**Задачи и задания**
a - Когда и где, согласно отрывку о Хемингуэе, Эрнест Хемингуэй и Мэри Уэлш заключили брак?
b - Перепишите дословно часть отрывка о Хемингуэе, начиная со слов «В парижском отеле» и заканчивая словами «Уэлш заключили брак.».
::: Фрагмент документа
В парижском отеле Ritz он с друзьями по отряду бурно праздновал победу, когда там неожиданно появилась Мэри Уэлш. Больше они не расставались: осенью Мэри развелась с Монксом, в декабре 1945 года Эрнест развелся с Мартой, и в марте 1946-го на Кубе Эрнест Хемингуэй и Мэри Уэлш заключили брак.
Новый брак писателя одна из бульварных газет встретила статьей «Колокол звонит по трем женщинам Хемингуэя». Марта заявляла, что у ее супруга «не было за душой никаких хороших качеств, кроме умения писать». Хемингуэй в ответ сказал, что их брак был «его самой большой ошибкой». Между тем, когда в 1951 году умерла Полин Пфейфер, Хемингуэй отозвался о ней с большей теплотой: «Я очень любил ее многие годы и не обращал внимания на ее недостатки».
К всеобщему удивлению, последний брак писателя был весьма удачным. Мэри искренне любила мужа, терпеливо сносила все его причуды и капризы, преданно ухаживала за ним во время приступов – после множества сотрясений мозга, травм и аварий Хемингуэя постоянно мучили головные боли, нередко отказывали глаза, и лишь присутствие Мэри могло унять боль и прогнать вернувшиеся ночные кошмары. «Когда ее нет, наша Финка пуста, как бутылка, из которой выцедили все до капли», – писал Хемингуэй. Через несколько месяцев после свадьбы Мэри, к огромной радости мужа, забеременела – тот решил перевезти ее с захолустной Кубы на север США, где были хорошие врачи, но по дороге у Мэри открылось кровотечение: беременность оказалась внематочной. В больнице нерешительные врачи лишь разводили руками, и тогда Хемингуэй решил, по собственным словам, «изнасиловать судьбу»: он под личную ответственность велел влить Мэри плазму и провести необходимую операцию, а после неделю безвылазно провел в палате жены.
::::::
::: Извлечённые материалы
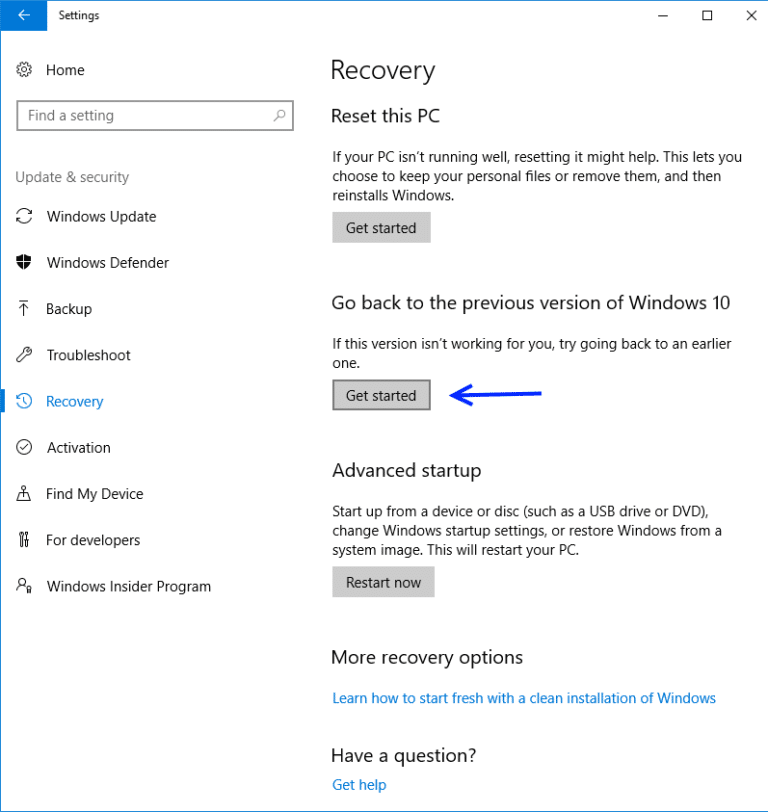The height and width of the screenshot is (812, 768).
Task: Click the search magnifier in Find a setting
Action: click(x=280, y=115)
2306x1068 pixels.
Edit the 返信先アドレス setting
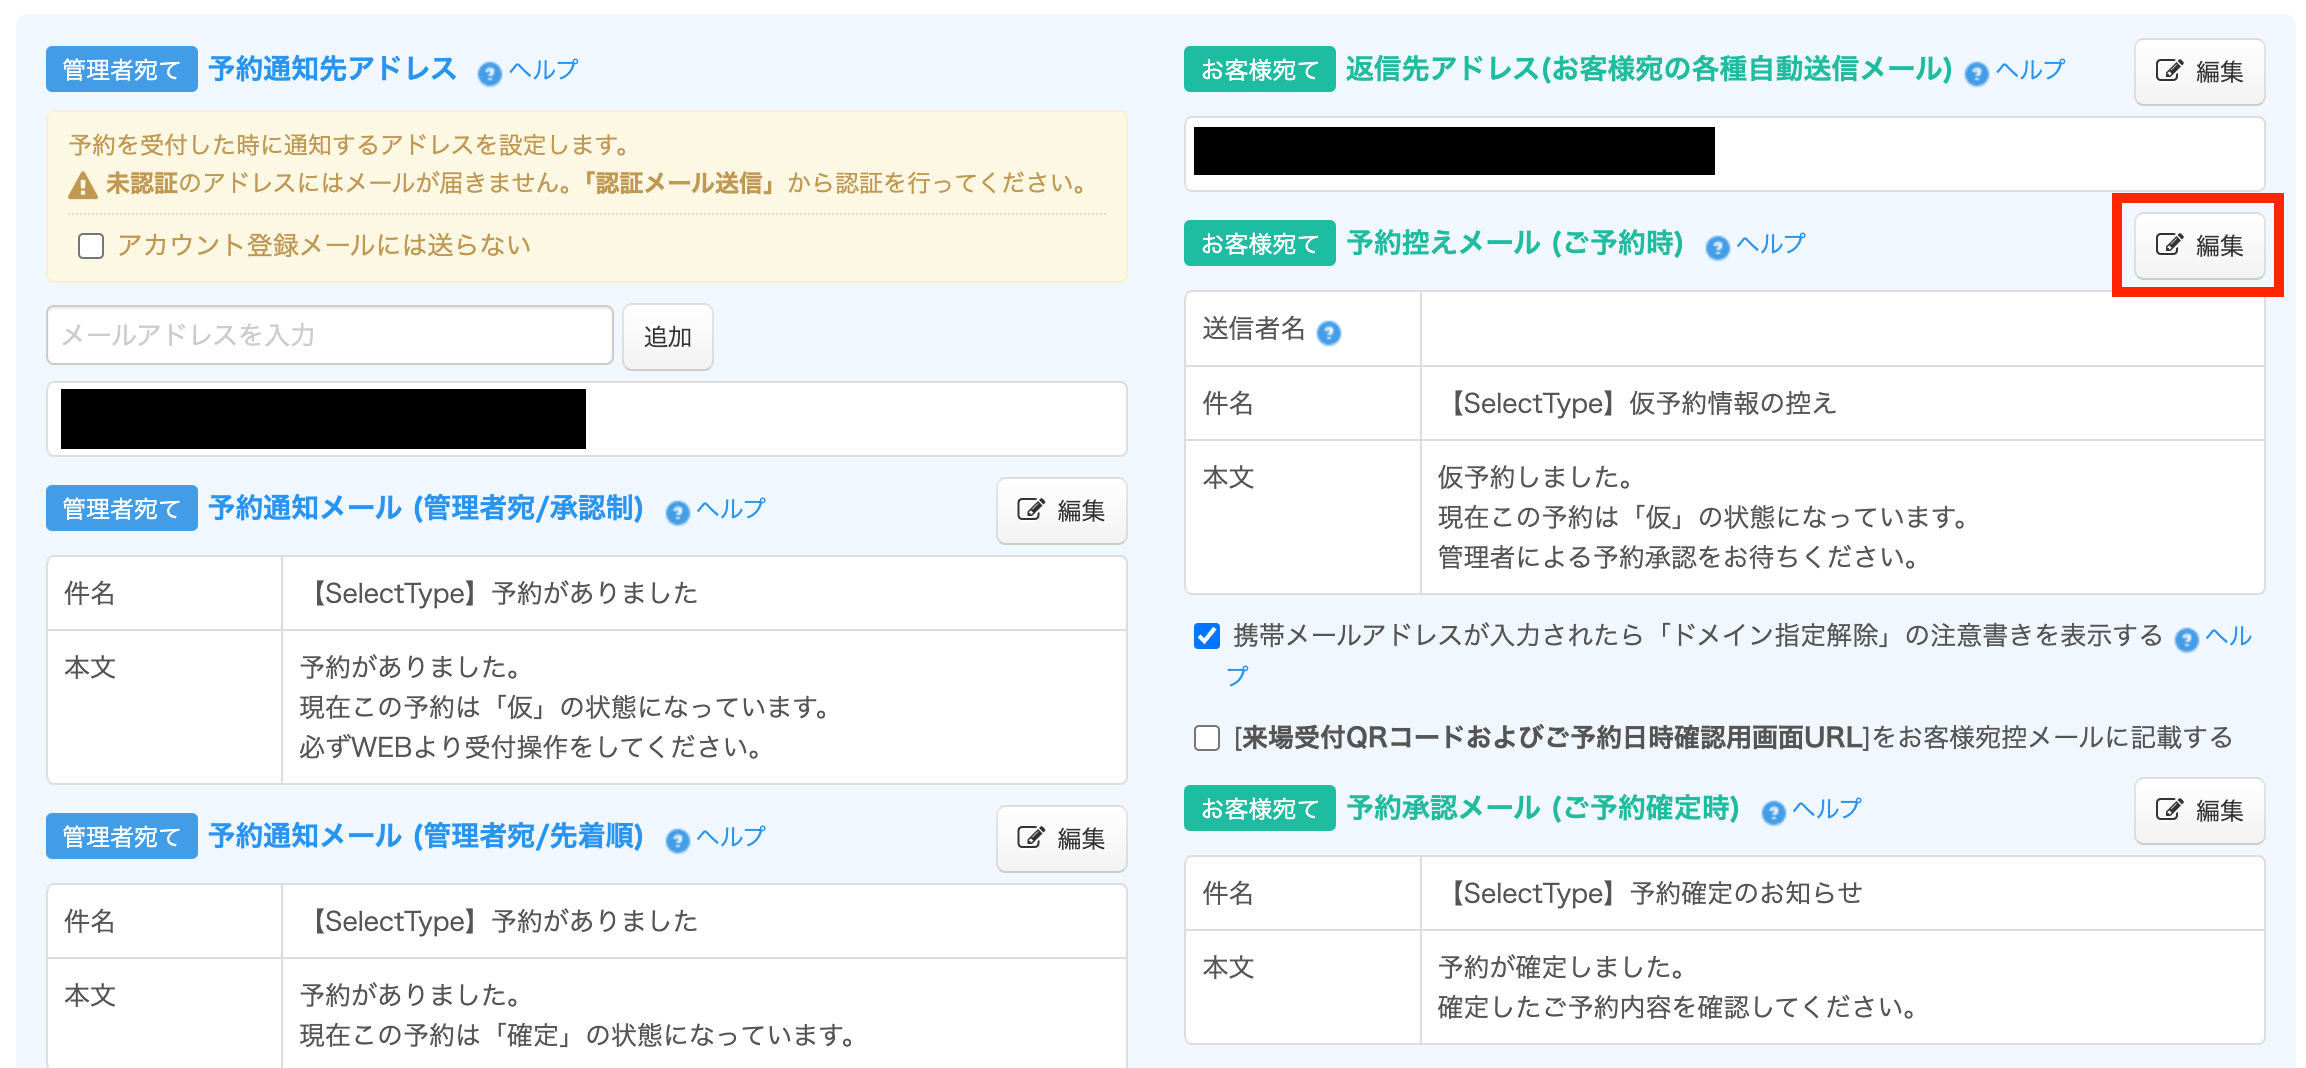click(x=2199, y=72)
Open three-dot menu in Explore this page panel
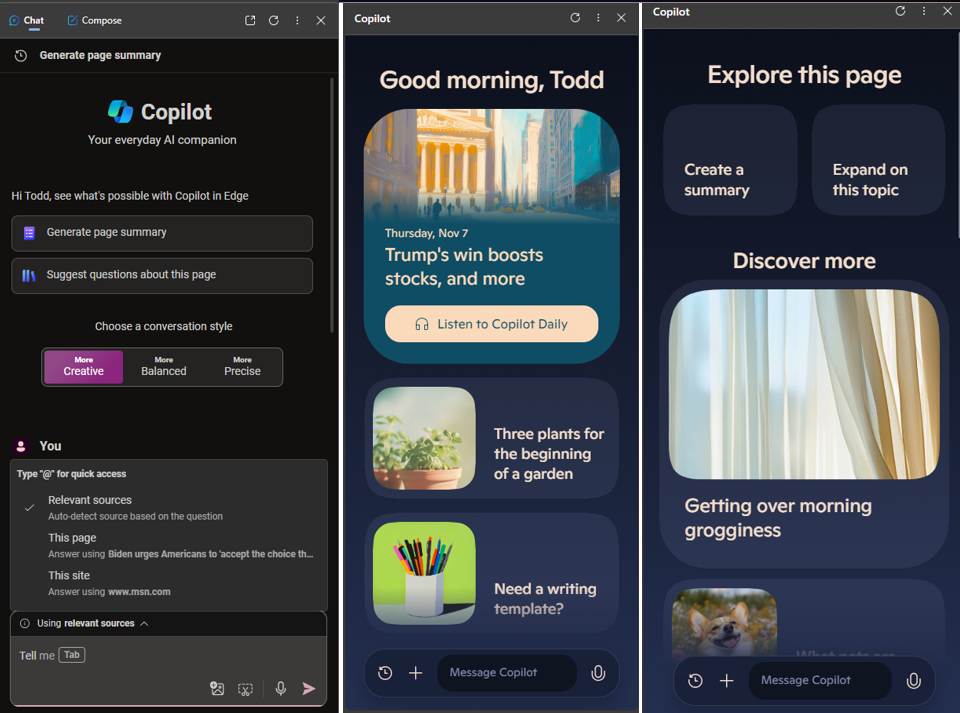 [923, 11]
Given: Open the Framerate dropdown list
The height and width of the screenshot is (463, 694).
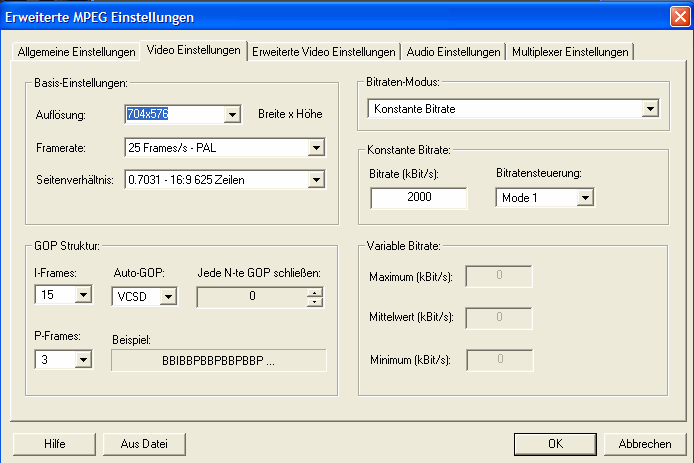Looking at the screenshot, I should [x=316, y=148].
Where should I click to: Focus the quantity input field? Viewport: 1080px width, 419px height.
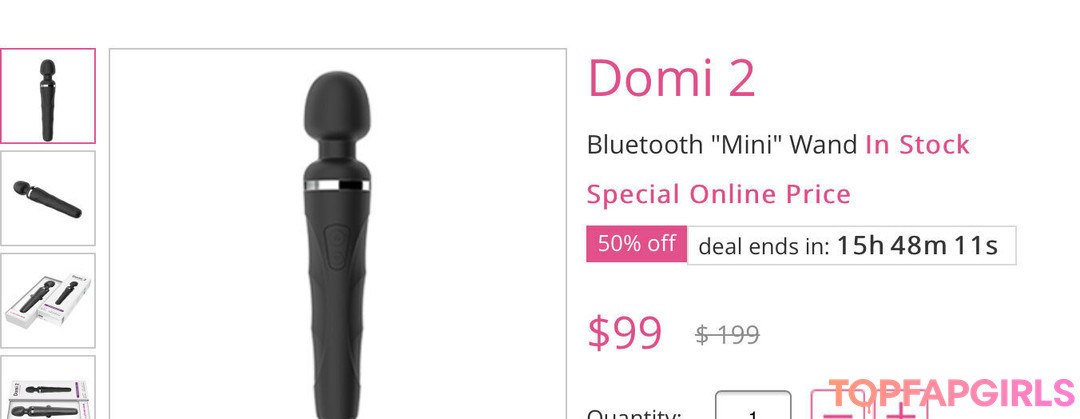click(x=753, y=408)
::::::
**Ответы по заданиям**
a - В марте 1946 года на Кубе.

b -
В парижском отеле Ritz он с друзьями по отряду бурно праздновал победу, когда там неожиданно появилась Мэри Уэлш. Больше они не расставались: осенью Мэри развелась с Монксом, в декабре 1945 года Эрнест развелся с Мартой, и в марте 1946-го на Кубе Эрнест Хемингуэй и Мэри Уэлш заключили брак.